Who Pays the "Optimism Tax"? The Micro-Truth of Wealth Transfer in Prediction Markets
- Core Viewpoint: Analysis of transaction data from the prediction market Kalshi reveals that market efficiency does not rely entirely on rational behavior. Instead, there exists a systematic wealth transfer mechanism driven by behavioral biases. Irrational "takers" tend to overpay for low-probability affirmative outcomes (YES contracts), while rational "makers" capture this portion of the "optimism tax" by providing liquidity.
- Key Elements:
- Data confirms the existence of a "high-risk betting bias": Contracts trading at 5 cents have an actual win rate of only 4.18%, significantly lower than their implied probability of 5%, while contracts at 95 cents have a win rate as high as 95.83%.
- Wealth transfers from "takers" to "makers": Across 80 price levels, "takers" exhibit negative excess returns, while "makers" show positive returns at the same levels. This effect is most pronounced in high-engagement categories like sports and entertainment.
- Existence of "YES/NO asymmetry": At the same price point (e.g., 1 cent), the historical expected return for buying a "YES" contract is -41%, while for a "NO" contract it is +23%, a difference of 64 percentage points.
- Market maturity is key: In the platform's early days, "takers" profited. However, after the trading volume surge in 2024, professional market makers entered, leading to a reversal in the direction of wealth transfer, highlighting the importance of liquidity professionalism.
- Significant efficiency differences across market categories: Financial markets are close to efficient (gap of only 0.17 percentage points), while categories like entertainment and world events have the lowest efficiency (gap exceeding 7 percentage points), indicating that participant composition and emotional investment profoundly affect market efficiency.
Original Title: The Microstructure of Wealth Transfer in Prediction Markets
Original Author: Jonathan Becker
Original Compilation: SpecialistXBT, BlockBeats
Editor's Note: The author provides a detailed analysis of how the irrational preference of retail traders between "longshot outcomes" and "affirmative outcomes" contributes to the creation of an "optimism tax." This is not only a hardcore analysis of market microstructure but also a must-read guide for every prediction market participant to avoid pitfalls.
The following is the original content:
Slot machines on the Las Vegas Strip return about 93 cents for every dollar wagered.
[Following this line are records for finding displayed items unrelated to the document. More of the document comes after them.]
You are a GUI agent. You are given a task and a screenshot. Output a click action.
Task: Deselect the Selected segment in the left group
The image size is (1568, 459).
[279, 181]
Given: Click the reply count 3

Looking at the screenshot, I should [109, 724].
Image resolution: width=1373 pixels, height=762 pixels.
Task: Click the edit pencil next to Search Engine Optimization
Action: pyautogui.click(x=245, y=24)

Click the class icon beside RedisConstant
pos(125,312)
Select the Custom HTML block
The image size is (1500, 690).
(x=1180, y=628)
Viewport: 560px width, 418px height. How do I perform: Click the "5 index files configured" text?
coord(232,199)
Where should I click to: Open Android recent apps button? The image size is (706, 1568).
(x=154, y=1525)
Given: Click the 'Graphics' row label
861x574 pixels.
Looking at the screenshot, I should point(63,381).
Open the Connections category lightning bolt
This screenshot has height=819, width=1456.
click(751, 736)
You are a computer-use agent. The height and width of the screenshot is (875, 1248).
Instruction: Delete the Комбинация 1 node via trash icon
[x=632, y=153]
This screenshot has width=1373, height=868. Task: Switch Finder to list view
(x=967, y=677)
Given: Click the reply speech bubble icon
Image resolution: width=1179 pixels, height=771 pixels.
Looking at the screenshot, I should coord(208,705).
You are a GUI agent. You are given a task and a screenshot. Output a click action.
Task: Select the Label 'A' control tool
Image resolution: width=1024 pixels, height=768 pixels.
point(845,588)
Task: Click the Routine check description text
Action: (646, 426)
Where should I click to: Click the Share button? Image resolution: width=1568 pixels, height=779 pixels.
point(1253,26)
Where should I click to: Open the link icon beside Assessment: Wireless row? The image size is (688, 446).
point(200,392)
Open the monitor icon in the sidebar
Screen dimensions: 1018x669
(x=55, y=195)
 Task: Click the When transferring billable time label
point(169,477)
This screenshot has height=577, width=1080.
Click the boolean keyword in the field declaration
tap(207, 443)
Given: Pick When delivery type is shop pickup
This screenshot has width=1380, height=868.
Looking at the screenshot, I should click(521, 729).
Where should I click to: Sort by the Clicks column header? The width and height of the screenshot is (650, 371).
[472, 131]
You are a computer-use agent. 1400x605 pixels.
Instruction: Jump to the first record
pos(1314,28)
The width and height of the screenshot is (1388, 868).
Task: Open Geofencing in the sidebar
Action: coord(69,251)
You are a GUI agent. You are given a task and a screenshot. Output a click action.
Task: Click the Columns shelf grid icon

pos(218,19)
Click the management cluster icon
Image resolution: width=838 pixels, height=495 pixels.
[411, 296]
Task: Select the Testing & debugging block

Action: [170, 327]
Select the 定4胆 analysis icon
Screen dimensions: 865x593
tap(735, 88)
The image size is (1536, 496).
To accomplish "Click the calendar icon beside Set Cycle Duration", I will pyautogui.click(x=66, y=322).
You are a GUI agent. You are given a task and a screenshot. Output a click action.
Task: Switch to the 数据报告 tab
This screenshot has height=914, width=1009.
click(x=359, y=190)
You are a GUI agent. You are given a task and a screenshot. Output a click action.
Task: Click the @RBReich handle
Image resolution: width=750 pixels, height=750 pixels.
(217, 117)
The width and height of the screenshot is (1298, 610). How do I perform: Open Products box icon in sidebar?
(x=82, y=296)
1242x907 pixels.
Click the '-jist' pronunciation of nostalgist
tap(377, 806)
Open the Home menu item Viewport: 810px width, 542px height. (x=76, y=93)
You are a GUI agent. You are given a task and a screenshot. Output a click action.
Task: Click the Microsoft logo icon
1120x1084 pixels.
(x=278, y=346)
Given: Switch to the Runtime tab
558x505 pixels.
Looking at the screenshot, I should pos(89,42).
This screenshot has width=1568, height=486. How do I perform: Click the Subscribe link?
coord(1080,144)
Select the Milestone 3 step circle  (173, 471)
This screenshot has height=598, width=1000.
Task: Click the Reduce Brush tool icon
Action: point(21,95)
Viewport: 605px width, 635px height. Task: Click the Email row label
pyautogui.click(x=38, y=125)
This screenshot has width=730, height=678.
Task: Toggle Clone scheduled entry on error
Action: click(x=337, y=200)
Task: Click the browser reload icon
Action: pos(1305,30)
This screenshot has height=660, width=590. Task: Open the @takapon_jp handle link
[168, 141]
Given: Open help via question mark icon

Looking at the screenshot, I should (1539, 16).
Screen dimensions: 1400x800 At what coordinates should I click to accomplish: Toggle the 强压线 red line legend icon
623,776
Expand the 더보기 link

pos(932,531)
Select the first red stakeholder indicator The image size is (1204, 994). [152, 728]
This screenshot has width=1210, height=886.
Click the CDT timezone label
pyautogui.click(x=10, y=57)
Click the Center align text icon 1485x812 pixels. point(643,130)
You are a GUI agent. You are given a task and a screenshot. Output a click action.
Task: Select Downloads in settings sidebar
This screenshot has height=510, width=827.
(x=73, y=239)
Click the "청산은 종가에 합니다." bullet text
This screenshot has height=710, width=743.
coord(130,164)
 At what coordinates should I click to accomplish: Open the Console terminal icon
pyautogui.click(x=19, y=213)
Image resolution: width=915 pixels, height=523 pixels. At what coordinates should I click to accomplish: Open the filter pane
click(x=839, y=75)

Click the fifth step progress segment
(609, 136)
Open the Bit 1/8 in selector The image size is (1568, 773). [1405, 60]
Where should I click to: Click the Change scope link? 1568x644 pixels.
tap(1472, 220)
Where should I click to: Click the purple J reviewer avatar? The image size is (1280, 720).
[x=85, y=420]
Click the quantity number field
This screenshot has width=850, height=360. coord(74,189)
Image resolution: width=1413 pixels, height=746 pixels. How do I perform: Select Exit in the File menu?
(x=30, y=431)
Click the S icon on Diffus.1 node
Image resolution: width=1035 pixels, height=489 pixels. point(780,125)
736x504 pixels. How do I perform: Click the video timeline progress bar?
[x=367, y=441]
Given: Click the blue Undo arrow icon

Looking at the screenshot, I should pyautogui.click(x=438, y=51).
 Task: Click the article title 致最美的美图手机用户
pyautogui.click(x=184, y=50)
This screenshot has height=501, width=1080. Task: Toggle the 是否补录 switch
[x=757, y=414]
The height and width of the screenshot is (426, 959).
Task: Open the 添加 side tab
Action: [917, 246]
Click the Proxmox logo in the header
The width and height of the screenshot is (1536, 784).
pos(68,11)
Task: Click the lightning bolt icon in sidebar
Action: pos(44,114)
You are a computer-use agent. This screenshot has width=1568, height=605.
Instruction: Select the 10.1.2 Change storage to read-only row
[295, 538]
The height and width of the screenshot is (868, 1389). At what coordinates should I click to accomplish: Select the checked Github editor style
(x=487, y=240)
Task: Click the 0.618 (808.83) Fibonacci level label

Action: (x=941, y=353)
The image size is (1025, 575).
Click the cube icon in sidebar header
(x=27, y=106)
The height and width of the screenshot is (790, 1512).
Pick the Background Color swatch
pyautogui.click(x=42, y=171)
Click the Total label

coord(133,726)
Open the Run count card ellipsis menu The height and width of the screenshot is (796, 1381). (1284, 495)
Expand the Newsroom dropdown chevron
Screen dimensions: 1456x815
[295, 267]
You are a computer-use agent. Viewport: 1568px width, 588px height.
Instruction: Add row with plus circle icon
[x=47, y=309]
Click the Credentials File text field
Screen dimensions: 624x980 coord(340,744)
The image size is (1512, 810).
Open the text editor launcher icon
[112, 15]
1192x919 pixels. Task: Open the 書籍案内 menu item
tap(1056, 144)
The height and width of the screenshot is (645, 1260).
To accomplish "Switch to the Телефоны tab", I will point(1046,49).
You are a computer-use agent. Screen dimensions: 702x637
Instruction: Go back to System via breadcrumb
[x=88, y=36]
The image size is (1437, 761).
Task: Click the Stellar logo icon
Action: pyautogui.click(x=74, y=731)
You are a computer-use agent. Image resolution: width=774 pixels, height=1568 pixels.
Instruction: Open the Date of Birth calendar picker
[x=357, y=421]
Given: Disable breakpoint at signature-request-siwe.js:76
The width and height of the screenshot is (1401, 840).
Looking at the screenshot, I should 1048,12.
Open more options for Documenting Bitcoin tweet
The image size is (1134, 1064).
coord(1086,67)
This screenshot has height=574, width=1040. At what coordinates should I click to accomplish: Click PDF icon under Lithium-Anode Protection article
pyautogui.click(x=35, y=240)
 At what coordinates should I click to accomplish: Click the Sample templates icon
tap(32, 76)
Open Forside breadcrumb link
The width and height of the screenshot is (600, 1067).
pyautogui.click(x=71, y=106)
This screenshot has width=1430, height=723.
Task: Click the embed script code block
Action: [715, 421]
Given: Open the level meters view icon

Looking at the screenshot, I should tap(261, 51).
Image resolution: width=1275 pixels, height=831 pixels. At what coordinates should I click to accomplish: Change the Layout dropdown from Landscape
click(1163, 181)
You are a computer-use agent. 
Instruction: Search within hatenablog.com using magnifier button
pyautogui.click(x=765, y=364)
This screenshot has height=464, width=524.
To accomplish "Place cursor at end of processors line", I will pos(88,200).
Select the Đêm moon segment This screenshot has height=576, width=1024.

This is widely considered one of the worst odds in gambling. However, on Kalshi, a CFTC-regulated prediction market, traders have wagered massive sums on "longshot" contracts with historical returns as low as 43 cents per dollar. Thousands of participants voluntarily accept a far lower expected value than casino slots, simply to bet on their beliefs.
The Efficient Market Hypothesis posits that asset prices perfectly aggregate all available information. In theory, prediction markets offer the purest test of this theory. Unlike stocks, the intrinsic value of a prediction market contract is unambiguous: a contract either pays $1 or it doesn't. A price of 5 cents should precisely imply a 5% probability.
To test this efficiency, we analyzed 72.1 million trades covering $18.26 billion in trading volume. Our findings suggest that the wisdom of crowds relies less on rational actors and more on a mechanism of "harvesting errors." We document a systematic wealth transfer: impulsive "Takers" pay a structural premium for affirmative "YES" outcomes, while "Makers" capture an "Optimism Tax" simply by selling contracts into this biased order flow. This effect is strongest in high-engagement categories like sports and entertainment, while markets approach perfect efficiency in low-engagement categories like finance.
Contributions of This Paper
This paper makes three contributions.
First, it confirms the existence of a "longshot bias" on Kalshi and quantifies its magnitude across price levels.
Second, it decomposes returns by market role, revealing a persistent wealth transfer from Takers to Makers driven by asymmetric order flow.
Third, it identifies a "YES/NO asymmetry," where Takers disproportionately prefer affirmative bets on longshots (low-probability prices), exacerbating their losses.
Prediction Markets and Kalshi
Prediction markets are exchanges where participants trade binary contracts on real-world outcomes. These contracts settle at $1 or $0, with prices ranging from 1 to 99 cents serving as a proxy for probability. Unlike equity markets, prediction markets are strictly zero-sum: every dollar of profit corresponds exactly to a dollar of loss.
Launched in 2021, Kalshi is the first CFTC-regulated prediction market in the United States. The platform initially focused on economic and weather data, remaining niche until 2024. After a legal victory against the CFTC to list political contracts, the 2024 election cycle triggered explosive growth. Sports markets introduced in 2025 now dominate trading activity. Trading volume distribution across categories is highly uneven: Sports account for 72% of nominal volume, followed by Politics (13%) and Crypto (5%).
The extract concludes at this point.